London 2012 Olympics: Training camp and mountain climbs the acid test for Team GB track cyclists


It is all about Oakley Sunglasses Cheapd. In my main event, the team pursuit, which is 12 laps of the 250-metre track, you get hit by waves of lactic acid in the last minute and a half of a race that lasts 3min 15sec if you are riding at world record pace. How you deal with that is the key part of the race.




I’ve just returned from our second Cheap Sport Sunglasses in a month in Majorca, where we have been digging very deep indeed, training hard in the mountains for four or five hours a day. Instead of riding with lactic in your system for a minute and a half, we might spend an hour and a half working hard when the lactic acid has already kicked in.




Lactic means hydrogen levels building up in your blood stream, which your body struggles to eliminate when you are flat out. It can cause bad cramps, a burning pain and sometimes riders even talk of their vision being affected.




Gradually you can build up a tolerance and when it comes to racing back on the track, a minute and a half of fighting the feeling that your body is beginning to close down doesn’t seem so bad. The mountain climbs are a necessary evil we endure because we know it helps massively with the endurance side of the event. It doesn’t necessarily win you a world or Cheap Armani Sunglasses gold medal but you aren’t going to put yourself in contention without it.

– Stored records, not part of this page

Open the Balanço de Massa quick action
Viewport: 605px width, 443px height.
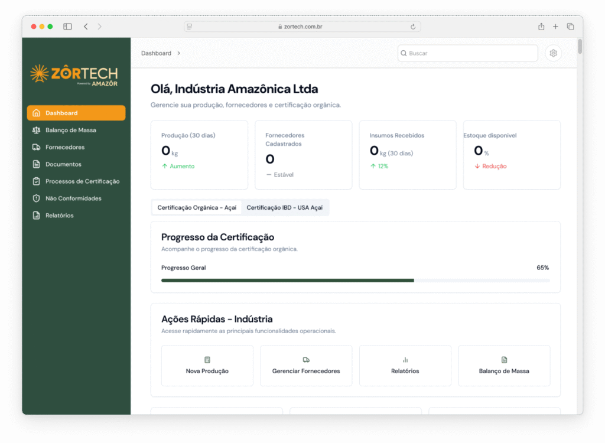click(504, 366)
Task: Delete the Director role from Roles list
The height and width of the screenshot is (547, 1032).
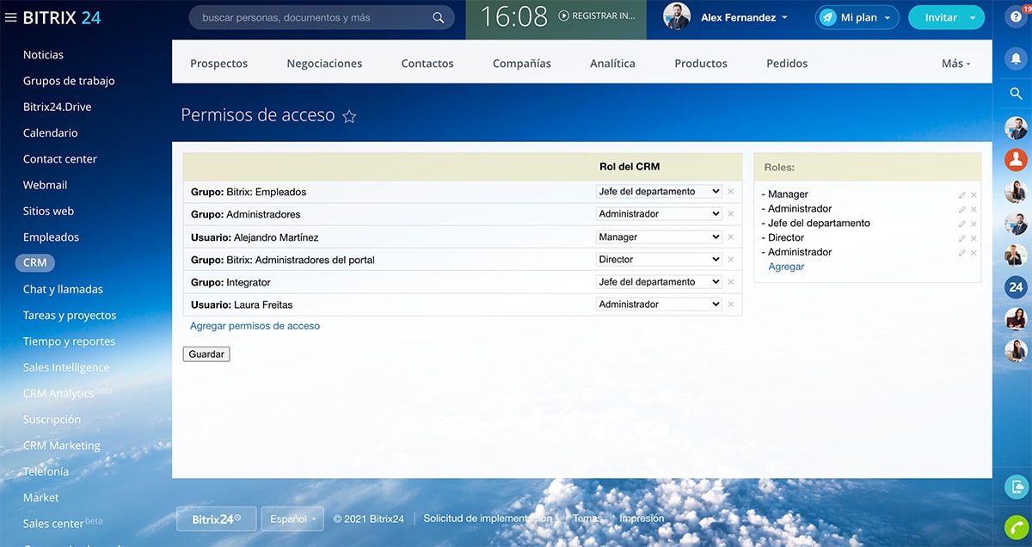Action: point(974,238)
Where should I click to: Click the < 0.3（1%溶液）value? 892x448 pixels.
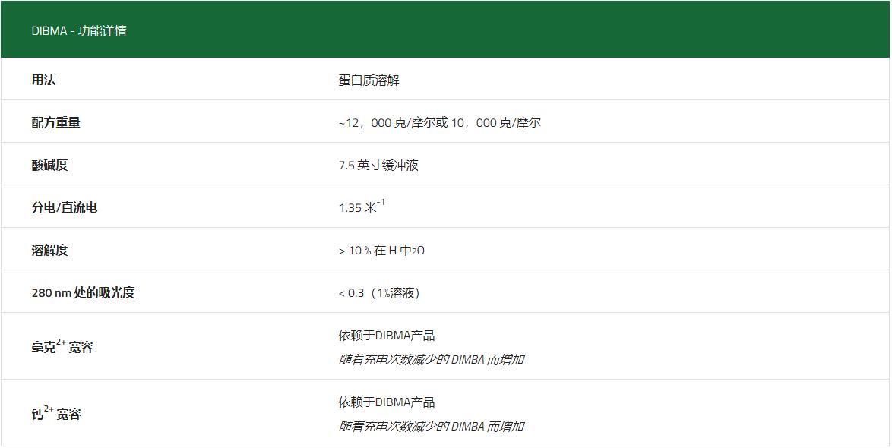387,291
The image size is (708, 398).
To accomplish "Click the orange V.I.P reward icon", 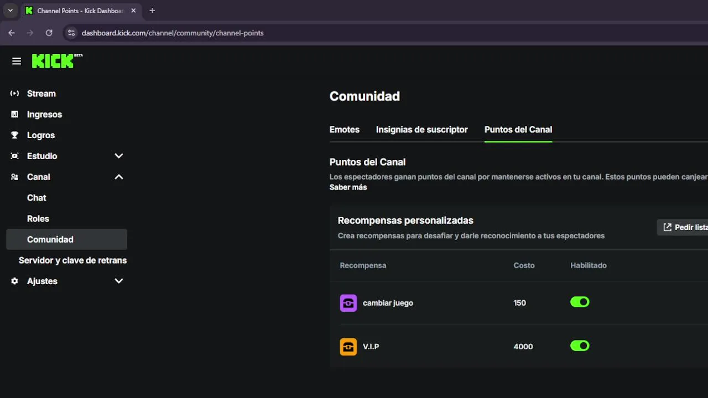I will 348,347.
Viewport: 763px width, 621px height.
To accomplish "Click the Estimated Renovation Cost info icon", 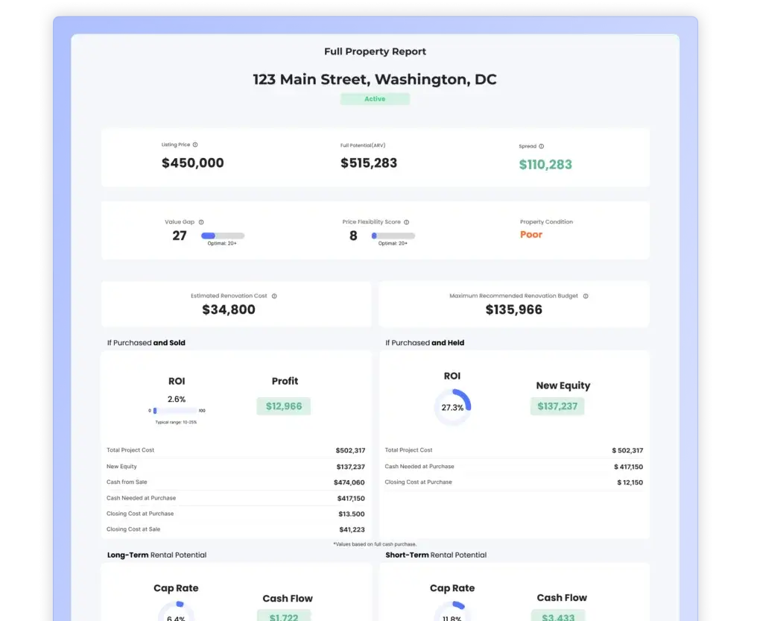I will [273, 295].

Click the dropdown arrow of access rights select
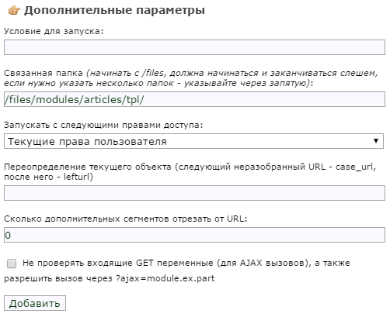tap(376, 141)
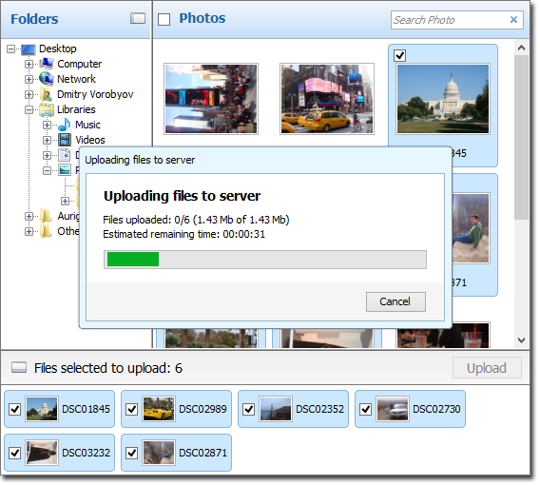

So that’s why we have been beasting it again in the hot sun with the ‘highlight’ of our training days being the 10km Sa Calobra climb, which averages a seven per cent gradient but can rear up to 25 per cent on some stretches. Ouch. Majorca’s own Alpe d’Huez. These road camps there are hard work but I love the routine and the confidence it gives you putting in all that high quality training.



The four of us from the women’s team pursuit squad - Dani King, Jo Rowsell, Wendy Houvenaghel and myself - and the men’s team pursuit squad were there pretty much doing the same routines. It was here they laid the foundations of their success at Beijing in 2008.


Since then all the GB track tortoise sunglasses endurance squad have trained on the island. Part of that routine I enjoy is that we always stay in the same hotel in Alcudia, up on the north east coast, which is handy for the mountains and the flatter roads down by the sea. It’s perfect for cycling. It’s a couples hotel - no kids, late nights and lads on tour. All very peaceful and a good environment to base our work. This time I was rooming with Wendy, normally its Dani, but Paul likes to rotate us occasionally to keep everything fresh.


Office hours in Majorca are basically 7.30am-4pm with all of us riding out no later than 9am, often earlier, so we can get up the mountains, and more importantly down them, before the worst of the tourist traffic arrives.


Breakfast is a simple affair. For me it’s porridge, no matter how hot the day, and wholemeal toast. The temptation is to cram in a massive breakfast but that would be a big mistake. When you are doing the workloads we are putting in you need to be eating - fuelling up - virtually non stop with energy bars and Gatorade when you are riding, and if you eat a huge breakfast you won’t feel like eating anything for a couple of hours. By which time it will be too late and you will encounter the infamous energy “bonk” when basically you run out fuel. Little and often is the trick.


I will never like climbing despite the fact that being fairly small and light and with a good power-weight ratio I would seem to be well equipped for the hills. I love the descending though, full speed all the way except for a wicked corner coming down off the notorious Lluc climb near Escora where you ride down from a famous mountain-top monastery. I crashed there pretty badly the first time we ever trained in Majorca so now I take it at virtually walking pace. It’s the only bend anywhere, home or abroad, where I do that.


Down on the flat - well flatter - roads we tend to do four-minute bursts as our race lasts 3 min 15 sec, the theory being that again it will feel that much easier when we go back on the track and race or train over the 12 laps and ride for nearly a minute less.


If you take into account a late lunch and massage it’s normally 4pm before we can clock off, sometimes later. It’s a tough physical regime and I found it even harder on our first visit last month when I began to suffer the delayed effects of of my crash in the Czech Republic in May. I thought I had escaped with just the five stitches on my chin, a black eye and a bloody ear but as we attacked our first training climb I could feel a little discomfort in my lower back. Luc de Wilde does the massage and straps everything up with that blue tape which seems to be everywhere these days - it certainly worked for me.


Our evenings are free in Majorca but filling the hours is no problem. There are no distractions so I sleep and doze on the balcony, phone home, watch the TV and religiously write up my daily training logbook which I have done since I joined the GB Academy.


It’s one of the things we were trained to do from the start. Esme Taylor, our sports scientist, will call round with the performance figures for the day - the wattage I produced at all the key stages of our day - before we head for the team meal at 6.30pm.


After that I will get stuck into my O.C. box sets, I’ve just discovered the programme and am only midway through the first series so it could be Christmas before I finish, a real long term project. Lights out is 10pm for me and at least nine hours sleep. The body recovers best when sleeping and I get exhausted on these Majorca camps. Bliss.